Google has announced a new line of AI-powered audio glasses, marking its return to the wearable technology sector. The devices were unveiled at Google I/O on Tuesday as part of a collaborative effort involving Samsung, eyewear manufacturers Warby Parker and Gentle Monster, and Google’s own software engineering teams.
Unlike previous iterations of the company’s hardware, these new units are explicitly branded as audio glasses rather than full smart glasses with visual displays. The devices are designed to pair with both Android and iOS smartphones, allowing users to issue verbal commands to access Google’s ecosystem. This includes direct interaction with the Gemini AI model to perform tasks such as ordering services or managing applications through voice alone.

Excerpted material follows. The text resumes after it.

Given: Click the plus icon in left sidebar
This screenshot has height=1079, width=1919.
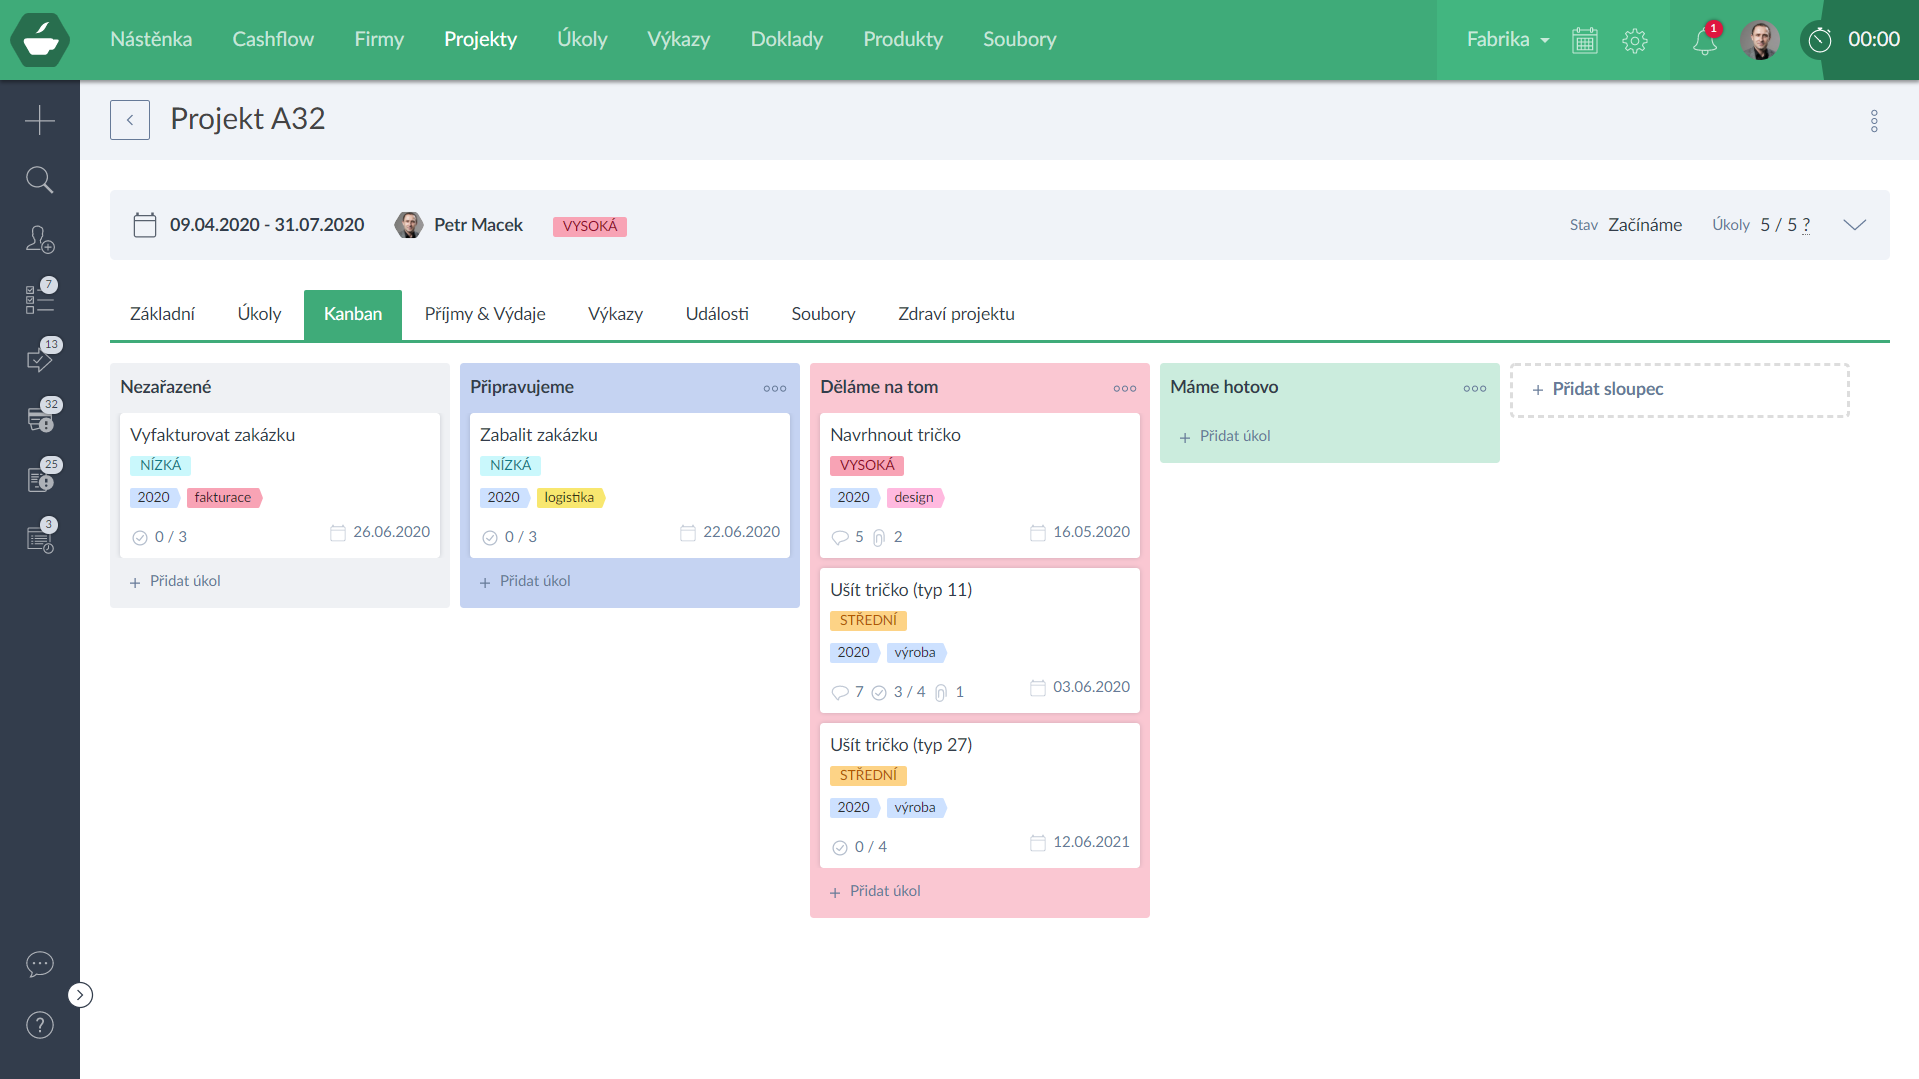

The announcement signals a strategic pivot from Google’s earlier foray into the space with Google Glass, which faced significant public scrutiny and helped popularise the term glassholes. The current approach mirrors the model currently employed by Meta, focusing on audio interaction and seamless integration with existing mobile ecosystems rather than introducing a separate visual display interface at launch.
Hardware development for the frames was handled in partnership with established eyewear brands Warby Parker and Gentle Monster, while Samsung provided hardware collaboration. The devices are scheduled for release later this year, serving as the initial phase of Google’s commercialisation strategy for mixed reality.
While the audio-only models are hitting the market in the coming months, Google has indicated that display-integrated versions of the smart glasses are expected to follow in the autumn. This phased rollout suggests a cautious approach to hardware adoption, prioritising voice-based utility before introducing more complex visual components.